Тот, который носил очки, вздыхал, когда снимал их.

Тот, у которого были усы, приглаживал щетину.

Толстый доктор пердел и кротко смотрел на меня.

— Кто может сказать точно? — так начинались все их речи. В неопределенности определенности возникло единство взглядов. Согласие по моему поводу.

Я умирал от чего-то.

У этого чего-то не было названия.

И никто уже не хотел его предлагать.

Я думал о Грете. Я мечтал о Клариссе. Я размышлял о том, существует ли в их индустрии практика благотворительной работы. Я сидел дома с Кадахи и ждал, когда проявятся симптомы. Должна ведь быть симптоматика. Смерть не может опередить симптомы. Мои симптомы запаздывали, но расцвести они должны. Просто обязаны, из каких бы видов мук ни проистекали: дрожь, потеря пространственной ориентации, амнезия, афазия, лихорадка, номы, волдыри. Головокружение, переутомление. Затрудненное дыхание. Диспепсия кишечника. Слепота, фурункулы, пролежни, бред, старение, воспалительная гиперемия, стеатомы. Кто знает? Ведь никто еще не умирал так, как буду умирать я. О первопроходец, Пациент Ноль, Объект Стив, я, с именем, которое мне придумали, я, с судьбой, которую мне придумали, дурында, окруженный таинствами, пресимптоматический простофиля.

Неужели я заслужил это?

Конечно, так же, как ты.

Может, только за то, что родился.

Может, только за желание быть.

Потому что я действительно хотел быть. Хотел слоняться по этой жизни, хотел оставаться в игре. «А кто не хочет?» — спросите вы. «Кое-кто не хочет», — отвечу я. Я сам, раньше я и сам там был, на краю, у пропасти пустоты. Я сошелся с Марисой, и сходился с ней тем ближе, чем больше во мне было одиночества. Я учился вязать узлы на удавках, я жрал таблетки и джин. Может, я и не был самым очевидным кандидатом, но, бесспорно, считался темной лошадкой в гонке тех, кто угробит себя самостоятельно. Я прожил довольно дней, что никак не могли закончиться достаточно быстро, дней, забитых мною самим под завязку.
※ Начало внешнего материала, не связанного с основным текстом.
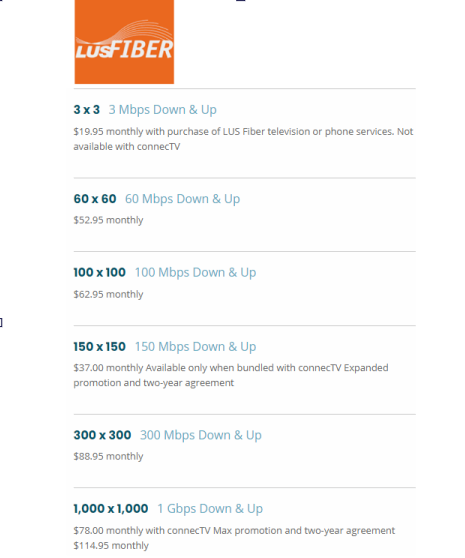The width and height of the screenshot is (465, 558).
Task: Click the 300 Mbps Down & Up label
Action: point(201,435)
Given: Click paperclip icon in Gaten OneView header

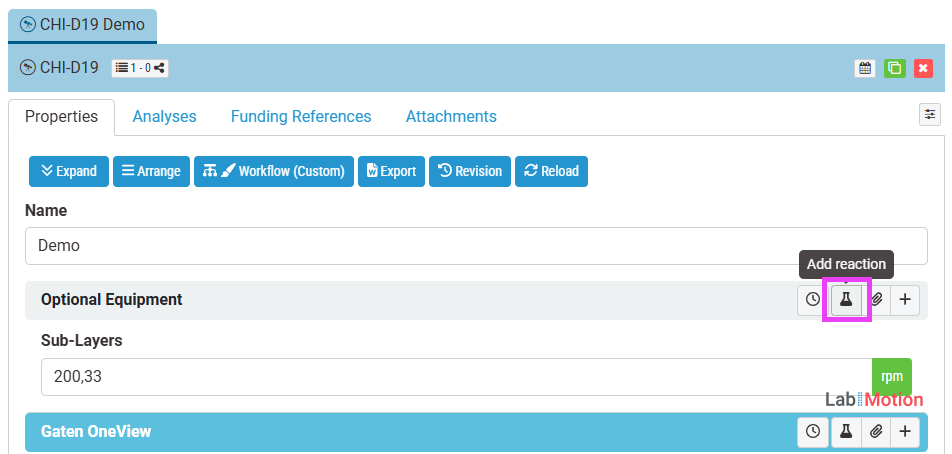Looking at the screenshot, I should coord(876,431).
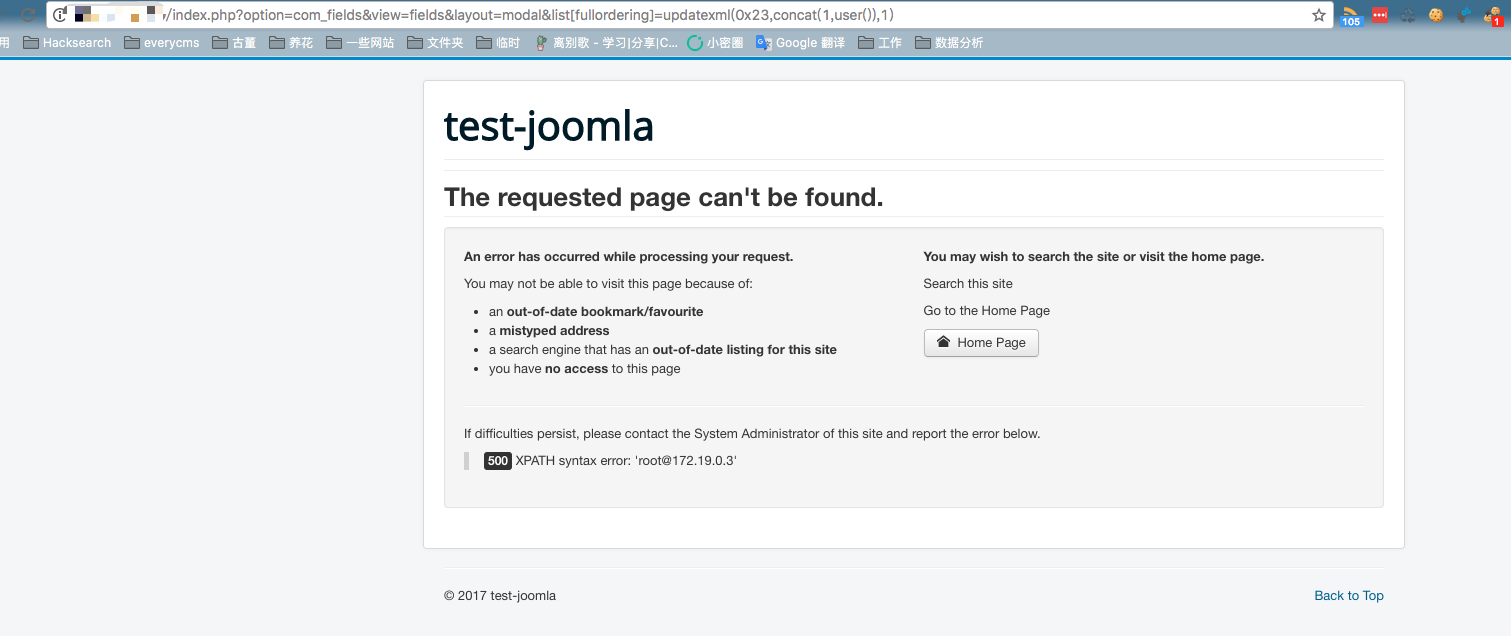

Но теперь я мог думать только об одном: «Дайте мне жить! Изгоняйте меня, избегайте меня, прогоните меня, бойкотируйте, но, мать вашу, дайте мне жить!»

У меня началась ностальгия по всем своим печалям. Я снова хотел разбитого сердца, предательства, раздоров, одиноких ночей, всю боль и все шишки, все нарывы любви, больные суставы разума. Я истекал слюной по горькому плоду. Мой живот требовал ворона, клюющего плоть. В заявленном на патент несостоянии не было никаких отчужденных дочерей, уводящих жен Уильямов, медальонов из отбитого мяса. Не было налоговых форм для подделки, горьких похмелий для сожалений, сладких душевных мук тоже не было. Ничего, кроме пустоты, пронизанной еще большей пустотой.